In the 15th century the birth of modern cartography took place after the rediscovery of Ptolemy's Geography (150.A.D.) and Wapowski drafted maps of Polish and Rutherian lands for the 1507 and 1508 editions of Geography. Wapowski also assisted his friend Marco Beneventano in revising Cardinal Nicholas of Cusa's map of Germany for the Rome edition of Geography in 1507. Wapowski's most notable map was created and published in Kraków in 1526 and was the first large-scale (1:1,260,000) map of Poland and is the earliest extant map of Poland according to the highest scientific standards. Many of Wapowski's maps, including the famous 1526 map of Poland, were printed and published by Florian Ungler.

Nicolaus Copernicus learned skills in cartography to assist with Wapowski's map in 1507 and drew a map of Prussia in 1510. Wapowski also assisted Copernicus with his work; in 1535 Wapowski published an Almanach that contained Copernicus's astrological tables from De Revolutionibus. Wapowski did some historical writing as well; he wrote a continuation of Jan Długosz's History of Poland. Wapowski and his maps influenced other cartographers. The 1526 maps of Poland might have been used by Gerard Mercator (1554) and Sebastian Muenster for drafting maps of Europe. Other cartographers influenced by Wapowski include: Waclaw Grodecki and Andreas Pograbka

In 1535, Bernard Wapowski wrote a letter to a gentleman in Vienna urging him to publish an enclosed almanac, which he claimed was written by Copernicus. This is the first and only mention of a Copernicus almanac in the historical records. The almanac was likely Copernicus's tables of planetary positions. The Wapowski letter mentions Copernicus's theory about the motions of the earth. Nothing came of Wapowski's request because he died a couple of weeks later.

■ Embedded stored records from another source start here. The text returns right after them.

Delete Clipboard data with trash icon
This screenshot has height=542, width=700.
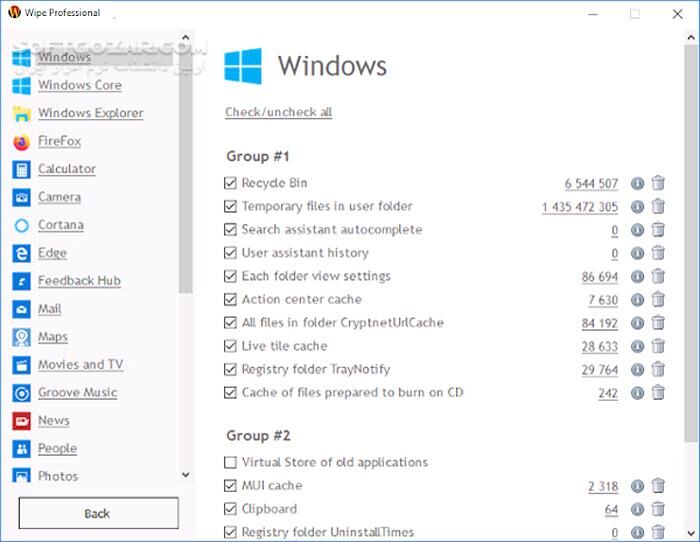click(658, 510)

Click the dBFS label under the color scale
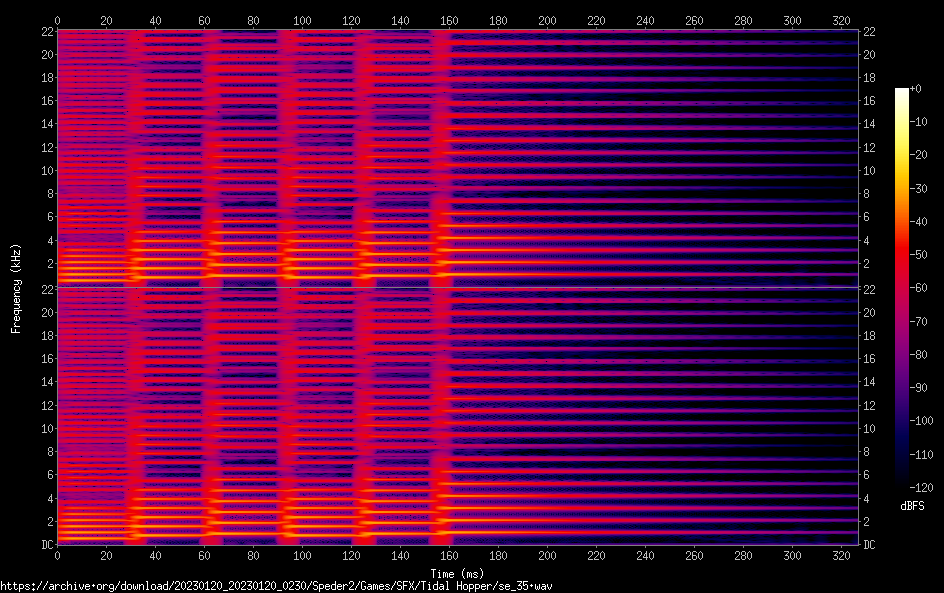coord(911,507)
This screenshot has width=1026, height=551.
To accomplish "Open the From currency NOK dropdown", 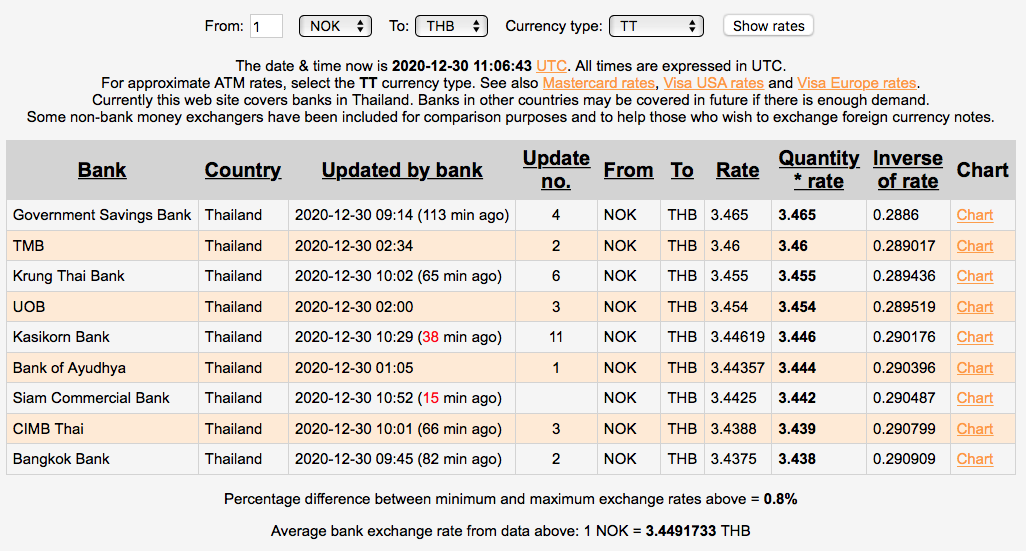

== Rediscovery and restoration ==
Currently, none of Wapowski's maps are intact and have been lost to time. It is most likely that Wapowski's maps burnt in the Great Fire of 1528 in Kraków, the capital of Poland at the time. Only fragments of Wapowski's maps have been found. In 1932, fragments of Wapowski's map of 1528 were accidentally discovered by Casimir Piekarski in the bindings of a Bochnia's salt register. In 1935, Dr. Charles Buczek worked on restoring Wapowski's map from the fragments. These fragments were preserved in the Warsaw Central Archives of Old Records, but were destroyed by the Germans in the uprising in Warsaw in 1944.